Profit Margin for Bakeries

Retail bakeries increase margins by serving customer needs and delivering exceptional service.

Retail bakeries increase margins by serving customer needs and delivering exceptional service.

According to a study done by First Research, the bakery industry generated $33 billion in revenue in the United States in 2010. Commercial bakeries were responsible for the bulk of these revenues with $30 billion in sales. Retail bakeries comprised the remainder. Profit margins differ between commercial and retail outfits, as does the level of competition. For both segments, profitability is tied to operational efficiency.

Bakery Industry Segment

The commercial bakery industry segment is highly concentrated but the retail segment is highly fragmented. According to First Research, 2,800 commercial bakeries exist in the US, with the top 50 companies responsible for 75 percent of the sales. Contrast that with the 6,000 retail bakeries, of which the 50 largest companies receive approximately 15% of the revenue. In terms of product, according to IBIS World, breads and rolls accounted for the largest industry product segment with 51 percent of industry sales.

Bakery Industry

Large commercial bakeries leverage size advantages to reap higher margins. Commercial enterprises typically bake large amounts at a centralized location and distribute to tens or hundreds of sites. Small retail facilities achieve higher margins by providing excellent customer service and sought-after specialty goods. The profit margin shows how much profit is earned on each sales dollar. The average profit margin for cake decoration entities was 6.3 percent in 2006, expected to drop to 5.5 percent for 2011. As the price of inputs — including flour, butter and milk — has increased over the past few years, profit margins at some bakeries have shrunk.

Profit Margin

Profit margin is calculated by dividing profit by gross revenue, numbers found on a baker’s profit and loss statement. Profit includes the costs of all the expenses incurred in operating a bakery including ingredients, personnel, machinery and baking ware. Profit margin analysis across an industry shows which segments or specialties are most profitable. An owner can use this information to make changes to her product offerings, expand the number of locations, or switch to a different segment.

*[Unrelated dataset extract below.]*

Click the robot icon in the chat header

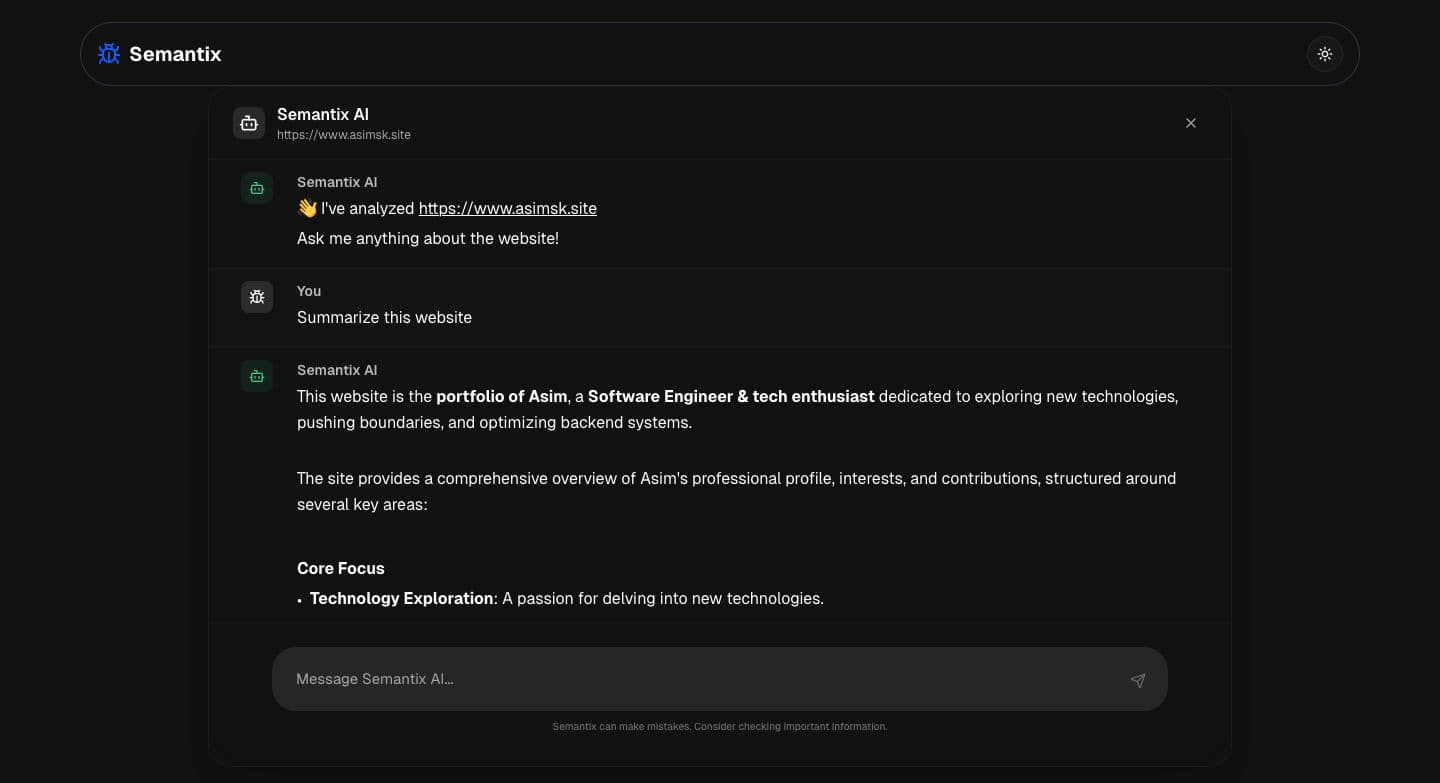(x=249, y=122)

Opportunities for Higher Profit

The bakery industry in the U.S. is a mature industry, so overall industry growth is low. However, new developments in the industry, driven by changing consumer tastes, has led to higher margins in certain categories. Artisan, or hand-crafted gourmet, breads is one development. The increasing demand for natural and organic foods and the rise in appeal of “gluten-free” are another. Bakeries that cater to these consumer tastes can charge higher prices and reap higher profits.